I have also seen the dark side of our nation visiting Christmas Island three times and Immigration detention centres in Villawood, Melbourne, Hobart, Adelaide, Darwin, and Brisbane and most recently in Yongah Hill in WA -  places of despair tempered by a hope for a better life.

I have worked on human rights issues in China, Mongolia, Vietnam, Sri Lanka, and Laos and with Indonesia on the death penalty and had the privilege of working with the United Nations human rights bodies.

I joined the Mardi Gras covered in sparkly blue paint to support marriage equality and visited women’s refuges.

On one memorable day I went on a ‘walk about’ in Batemans Bay to visit small business where I terrified local shop keepers who wanted to know why I was there and what they had done wrong!  I assured them I was there to help.

It is vital that each of us should stand up and speak out for our fundamental rights in our successful multicultural community.

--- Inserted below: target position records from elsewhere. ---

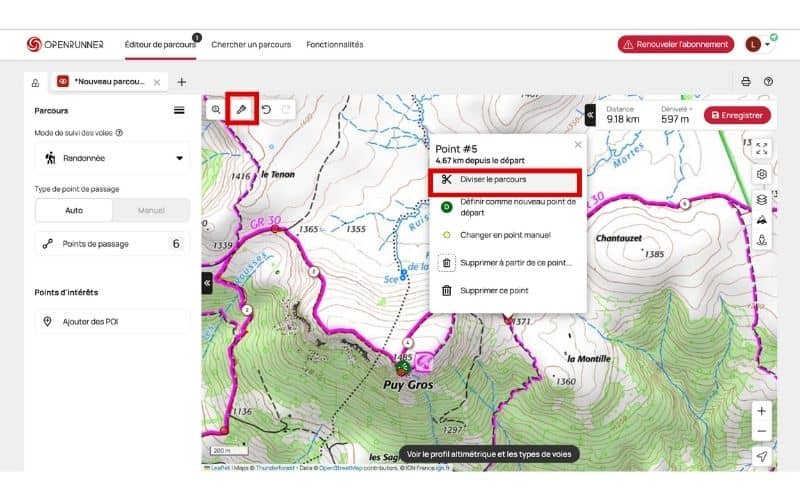Switch waypoint type to Auto

click(x=74, y=211)
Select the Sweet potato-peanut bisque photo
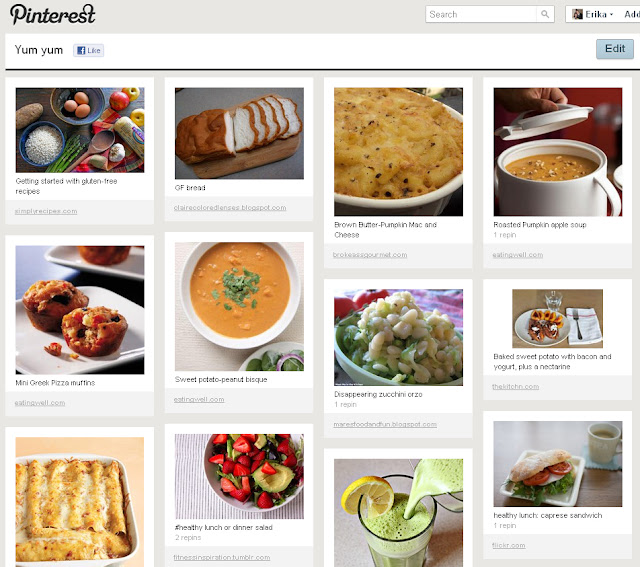 [239, 307]
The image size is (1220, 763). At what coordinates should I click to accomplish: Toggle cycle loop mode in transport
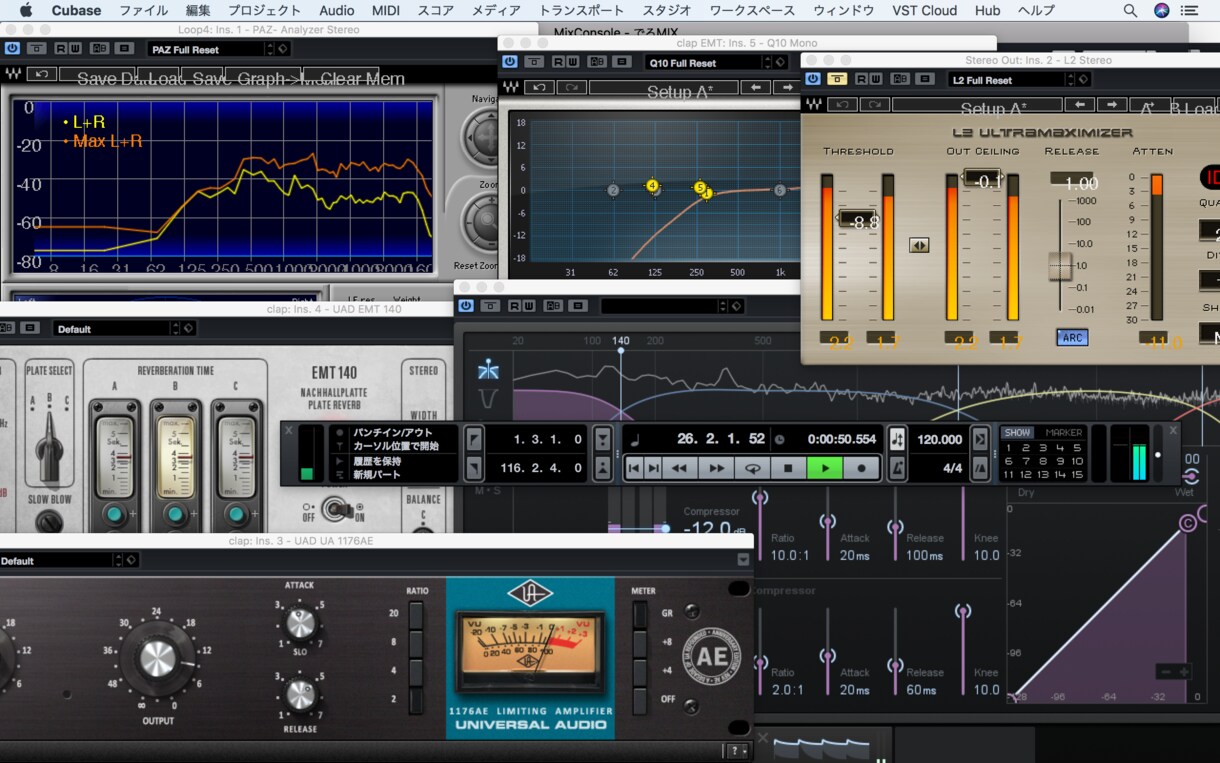pos(752,467)
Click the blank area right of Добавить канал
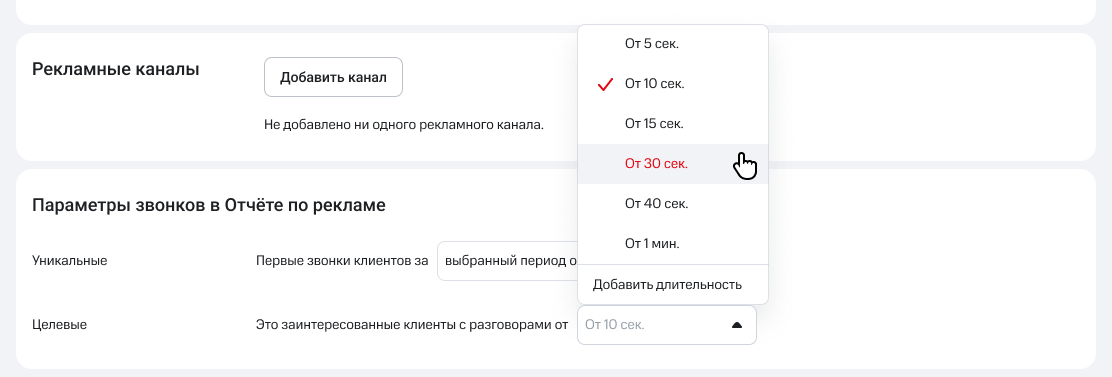 (x=489, y=77)
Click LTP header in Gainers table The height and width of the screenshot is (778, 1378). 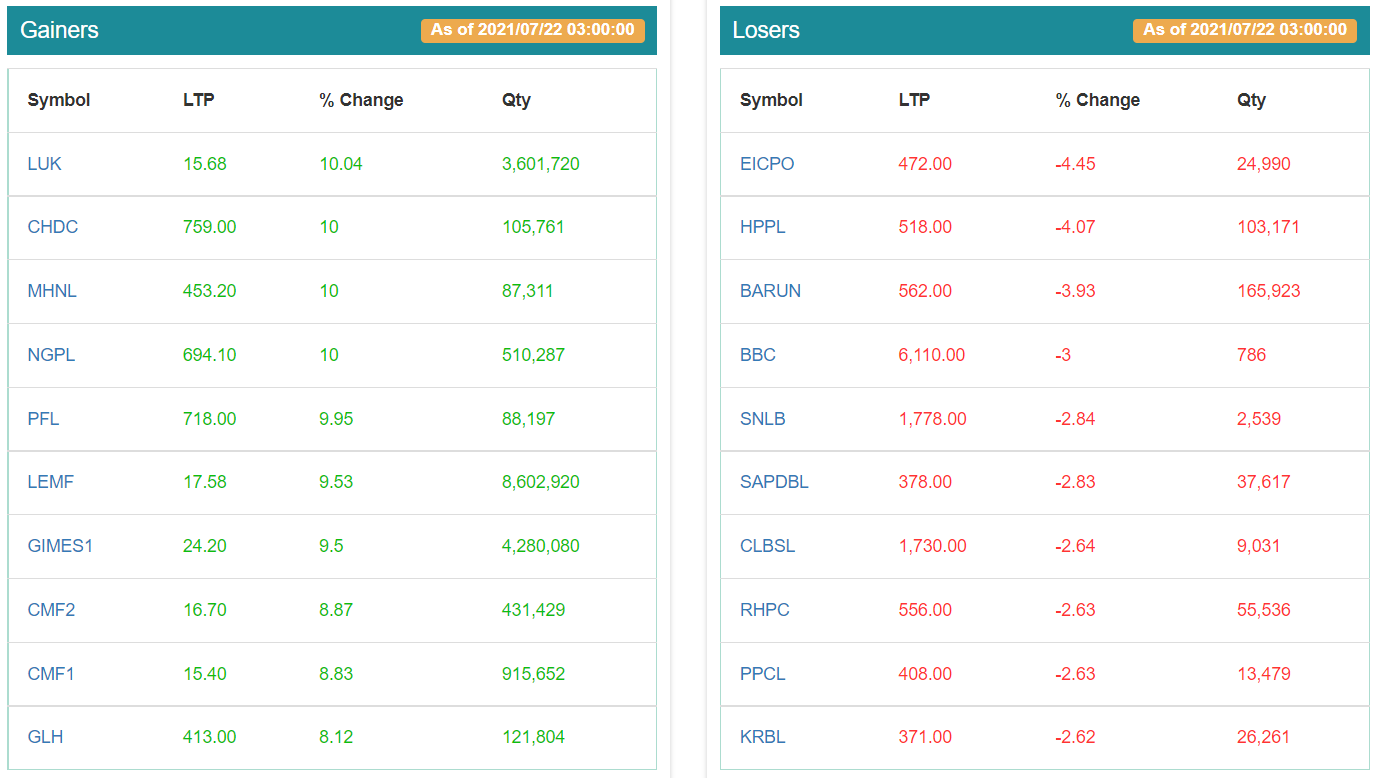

We should resist laws that give Ministers non-reviewable discretion to overturn decisions of our tribunals or to cancel visas; we must support the institutions of democracy, especially the courts and our judges and the Administrative Appeals Tribunal. We should reject indefinite detention without trial, and the enactment of disproportionate counter terrorism and secrecy laws that restrict freedom of movement and speech; we must stand against racism in all its forms and support freedom of religious expression.

May I conclude by saying what a special honour it has been to work with Aboriginal and Torres Strait Islanders. I have learned to understand a little of the wisdom and spirituality that our Indigenous peoples bring to Australia.  I hope that as the public debate about constitutional recognition continues over the coming months, even years, that we are open to understanding the special place Indigenous peoples have in our nation and in our hearts.

From Monday, July 31st, Professor Rosalind Croucher will be taking on the role of President. Professor Croucher will bring decades of legal experience to the role, including eight years as the President of the Australian Law Reform Commission.